Maximize Your Performance: The Role of Progressive Overload and Program Periodization in Strength and Flexibility Training

Maximize Your Performance: The Role of Progressive Overload and Program Periodization in Strength and Flexibility Training

If you want to get stronger or more flexible, there are two important concepts to understand: progressive overload and program periodization.

You can watch our recent podcast on this topic here

These concepts are important for helping you achieve your fitness goals, and the Unify Movement System (UMS) uses them in a specific way to help you build muscle and increase flexibility.

Progressive overload is the idea of gradually increasing the weight or resistance of your exercises over time. This forces your muscles to adapt and get stronger.

UMS follows an undulating periodization model, which means it alternates between different rep ranges and weights, and introduces eight powerful overload methods like super sets, drop sets, wave loading, and more.

These methods increase the volume and intensity of the workout without increasing total time, which can help you make faster progress towards your goals.

However, it's important to note that overload methods should only be used once you've achieved competency in fundamental movements and built a foundation of strength, flexibility, and fitness. The initial adaptation occurs from basic programming and consistency, so it's crucial to start with a solid foundation.

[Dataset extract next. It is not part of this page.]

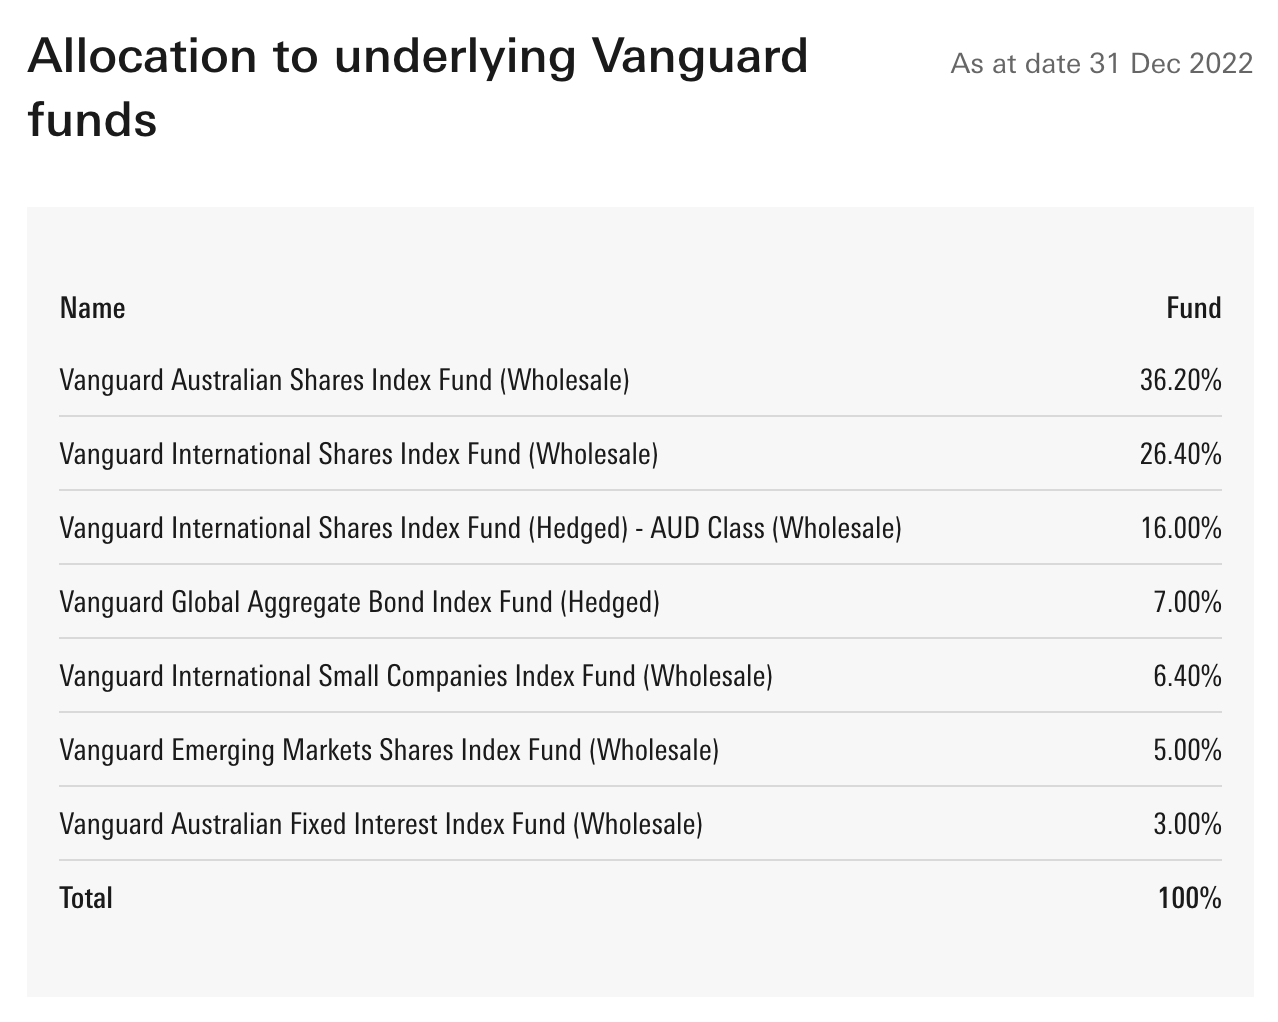Select the Hedged AUD Class fund name
The width and height of the screenshot is (1278, 1022).
(480, 528)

UMS also uses program periodization, which is the strategic manipulation of training variables to maximize performance gains while minimizing the risk of injury and overtraining. This helps you structure your workouts and progress efficiently while avoiding plateaus.

Together, these concepts of progressive overload and program periodization are key for achieving your strength and flexibility goals. By using them in the right way, like with the UMS program, you can challenge your body to adapt and make steady progress towards your fitness goals.